STRATEGY Without Gimmicks When a presidential committee headed by Investment Banker William H. Jackson began to study U.S. psychological warfare five months ago, critics feared that the Eisenhower Administration was looking for trick solutions to complex international problems. Last week the White House published a summary of the nonsecret portions of the Jackson Committee's final report. Far from looking for gimmicks, Jackson and his men had taken a highly cautious view of psychological warfare and had devoted much of their attention to methods of improving administration of the nation's cold-war effort.

The report proposed abolition of the ineffectual Psychological Strategy Board, which, the committee said, was "founded upon the misconception that 'psychological activities' and 'psychological strategy' somehow exist apart from official policies and actions . . ." To replace the purely advisory PSB, the committee recommended setting up an Operations Coordinating Board which would have the power to insure that all Government agencies conform to cold-war policies laid down by the National Security Council.

Critical of U.S. overseas information programs ("No single set of ideas has been registered abroad through effective repetition"), the committee endorsed the President's plan to consolidate in one agency the separate information services now operated by the International Information Administration, Mutual Security Agency and Technical Cooperation Administration.
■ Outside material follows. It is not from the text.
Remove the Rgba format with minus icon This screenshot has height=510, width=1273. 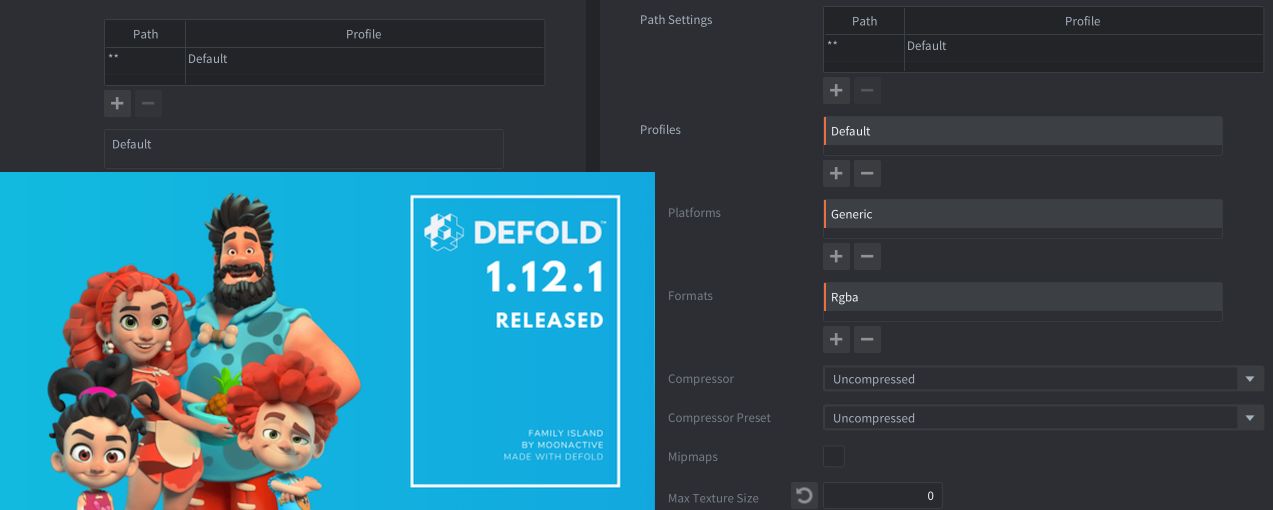point(867,339)
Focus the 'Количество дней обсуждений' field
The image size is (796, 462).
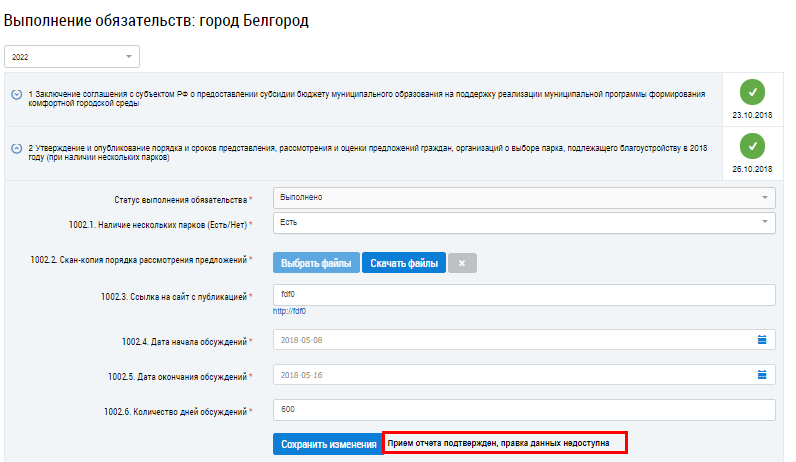coord(524,410)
But it warned against the high-pressure huckster touch: "American broadcasts and printed materials should concentrate on objective, factual news reporting . . . The tone and content should be forceful and direct, but a propagandist note should be avoided."

Since the Jackson Committee included three key members of the Eisenhower Administration (Deputy Defense Secretary Roger Kyes, Presidential Assistants Robert Cutler and C. D. Jackson), its major recommendations were sure to win Administration approval.